A Brugherio sequestrato un allevamento di conigli e pollame. Un centinaio di animali viveva in pessime condizioni igieniche (Immagine di repertorio)

A Brugherio, in provincia di Monza e della Brianza, i carabinieri e le Guardie ambientali hanno sequestrato un allevamento di pollame e conigli. Un centinaio di animali, hanno scoperto gli agenti, vivevano in condizioni igienico-sanitarie pessime, circondati da feci e sporcizia. Ciò metteva a rischio anche la salute umana, oltre a violare le leggi sulla tutela animale. Il Codacons Lombardia ha infatti sottolineato la violazione delle norme basilari in materia di salute e benessere degli animali e importanti rischi per la salute delle persone vista la destinazione alimentare degli stessi”. La notizia si aggiunge alla lunga lista di inquietanti denunce dello stato di diversi allevamenti italiani.

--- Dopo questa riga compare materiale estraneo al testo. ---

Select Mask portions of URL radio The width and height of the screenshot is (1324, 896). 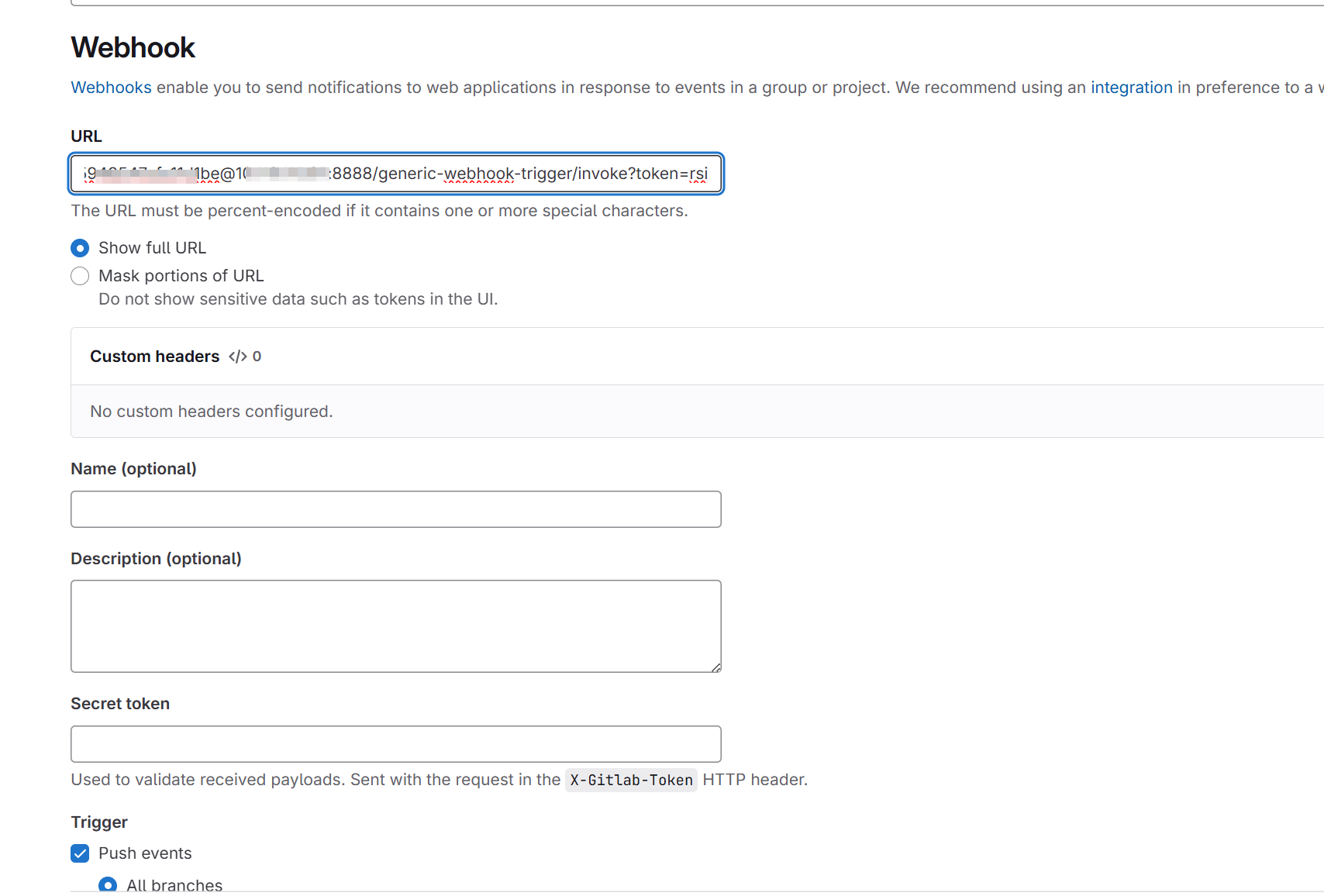coord(80,276)
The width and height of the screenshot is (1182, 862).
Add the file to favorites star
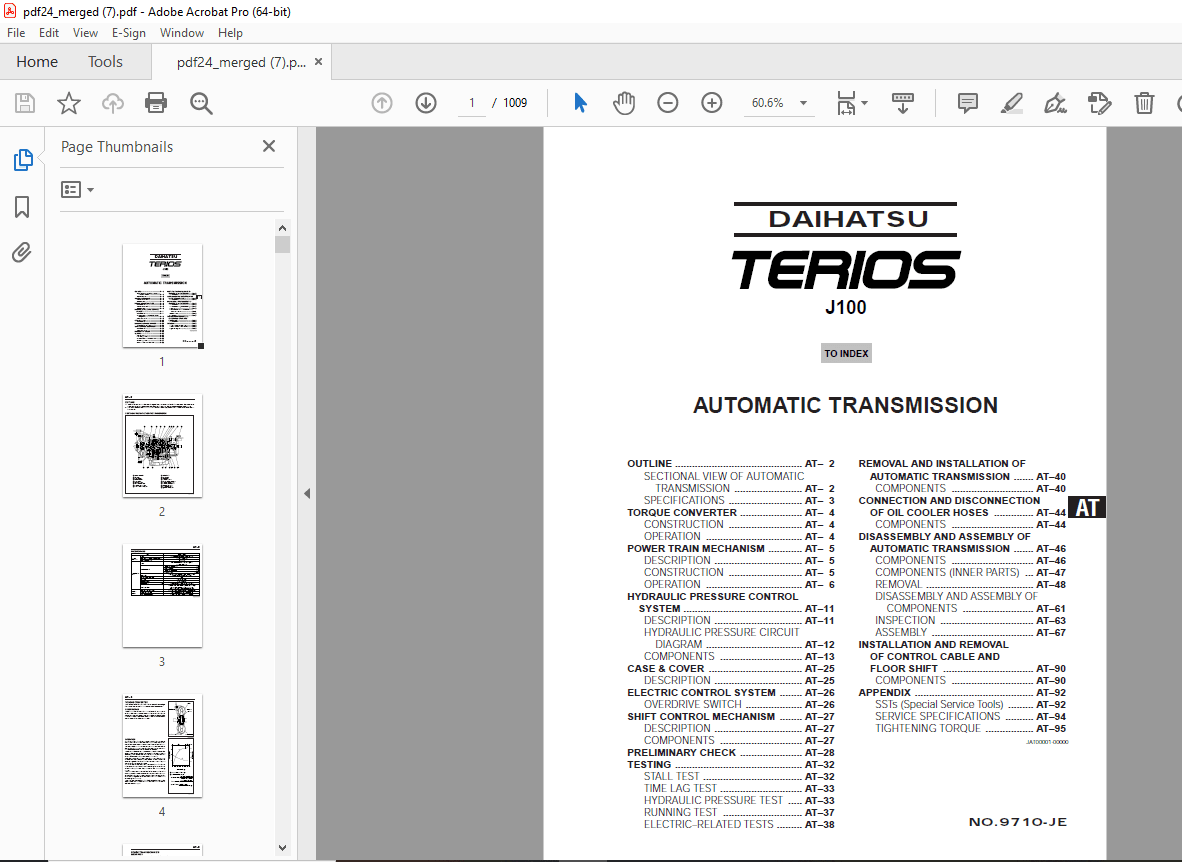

Gabbie sporche e sovraffollate

Ciò che gli agenti hanno constatato durante l’ispezione dell’allevamento è sconcertante. Sovraffollamento nelle gabbie, mancanza di lettiere per gli escrementi. Ma anche mancanza di protezioni, in gabbie con punti sporgenti e taglienti. Ad aggravare le già precarie condizioni igienico-sanitarie, una grandissima presenza di insetti, dovuti alle esalazioni degli escrementi. Feci e liquami erano infatti dappertutto all’interno della cascina che ospitava gli animali, e ciò ha permesso a mosche e moscerini di moltiplicarsi. L’ispezione delle forze dell’ordine è avvenuta lo scorso 27 ottobre.

Condizioni igienico-sanitarie inammissibili

Dal sopralluogo, carabinieri e Guardie ambientali hanno constatato numerose violazioni normative.

Palesi infatti le condizioni precarie in cui gli animali venivano tenuti all’interno dell’allevamento. Conigli e pollame, precisa la testata locale Il Cittadino, erano destinati alla macellazione sia per il consumo degli allevatori che per la vendita. In totale, le forze dell’ordine hanno sequestrato e trasferito in un luogo consono 49 conigli e 44 tra polli e galline. L’accusa è di detenzione di animali in condizioni incompatibili con la loro natura e produttive di gravi sofferenze, precisa Il Cittadino. Il tribunale di Monza ha successivamente convalidato il sequestro preventivo richiesto dalla Procura lo scorso 27 ottobre.